**TASK DESCRIPTION**.
What are the lines, copied exactly, from the one containing "You are a computer-use" through the final line of the material? Leave the pictures out.
┌──
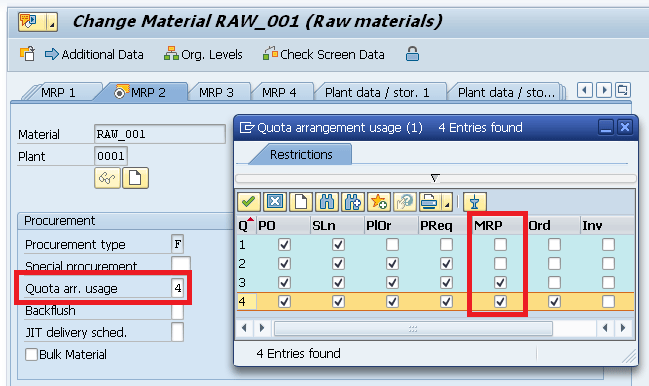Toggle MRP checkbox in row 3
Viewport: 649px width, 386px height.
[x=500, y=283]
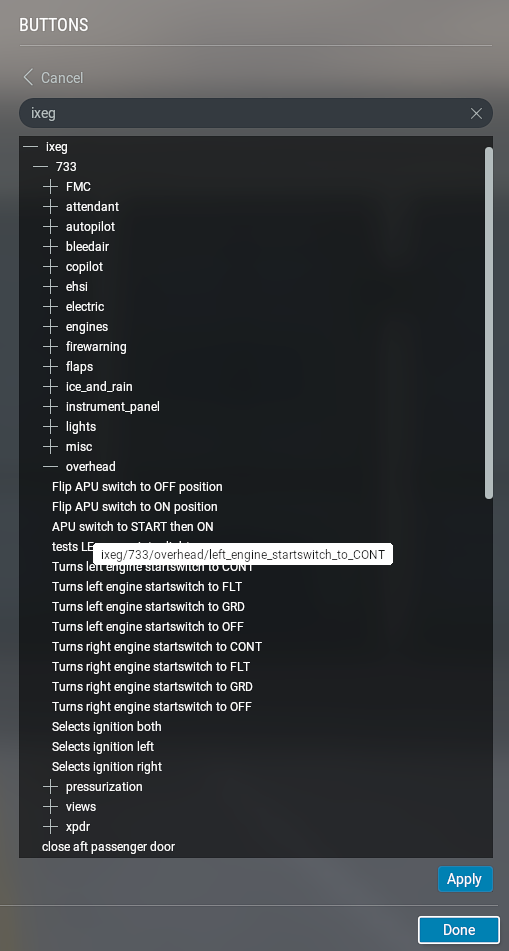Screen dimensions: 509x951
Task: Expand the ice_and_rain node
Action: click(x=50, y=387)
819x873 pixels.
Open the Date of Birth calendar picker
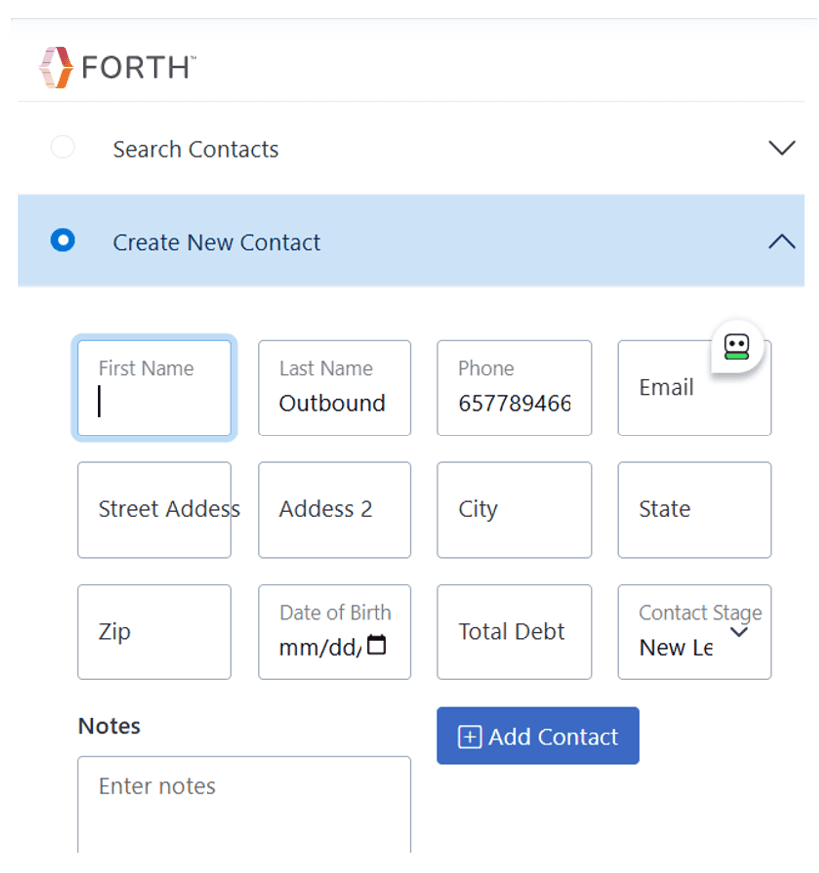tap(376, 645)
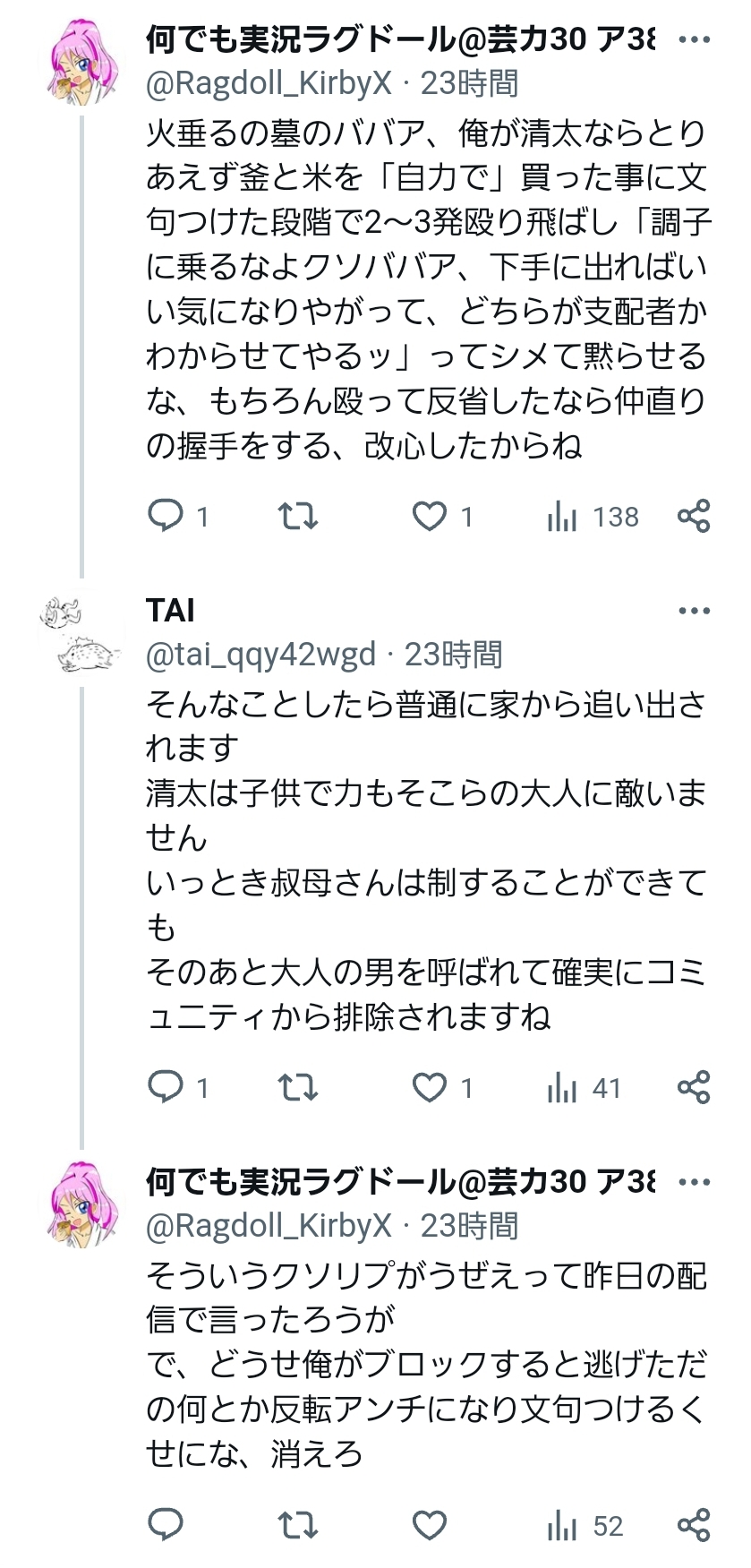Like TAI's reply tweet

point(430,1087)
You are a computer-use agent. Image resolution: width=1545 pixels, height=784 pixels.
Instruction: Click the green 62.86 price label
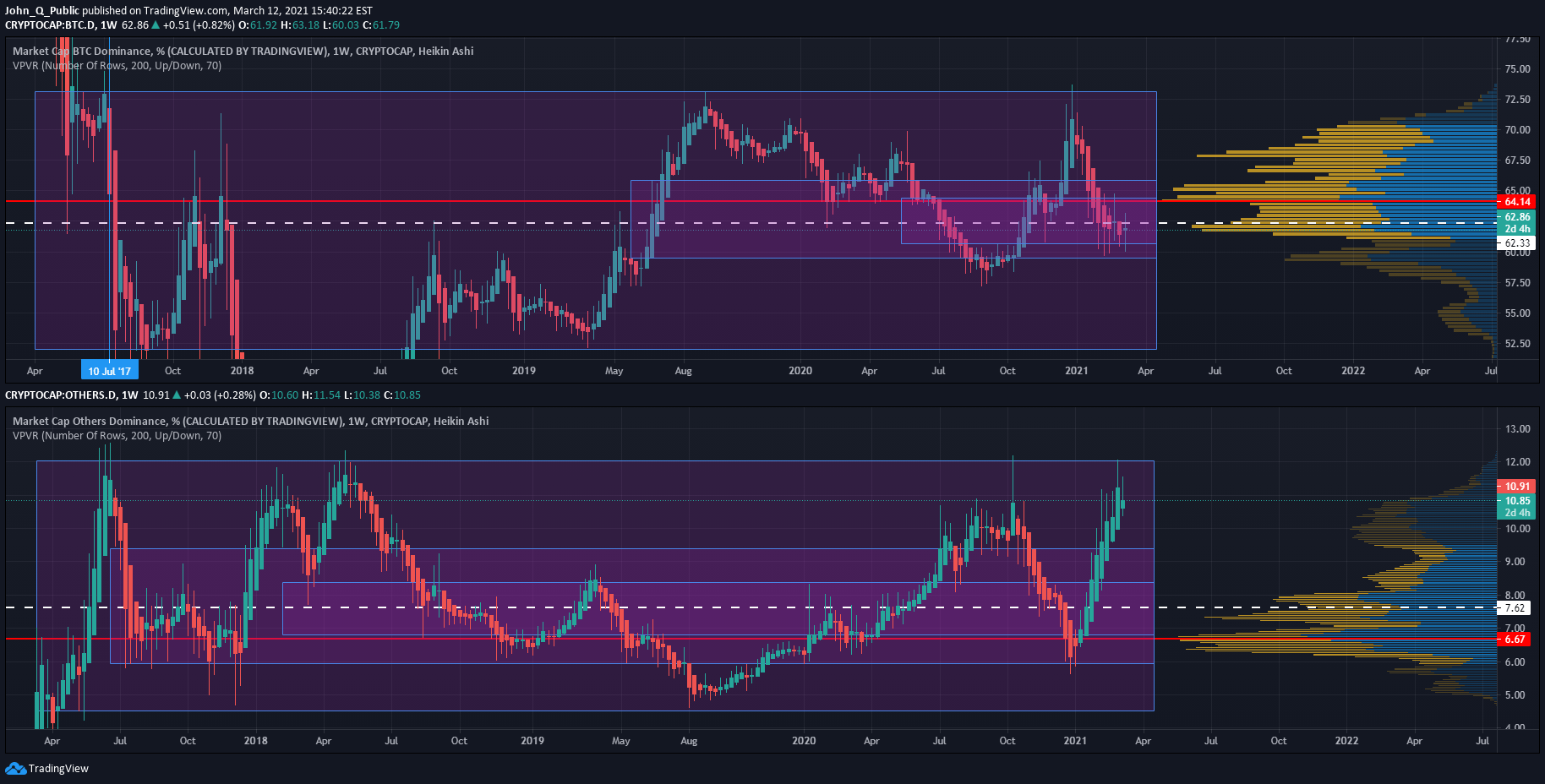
└──
**TASK OUTPUT**.
You are a computer-use agent. Image resolution: width=1545 pixels, height=784 pixels.
Instruction: Click the green 62.86 price label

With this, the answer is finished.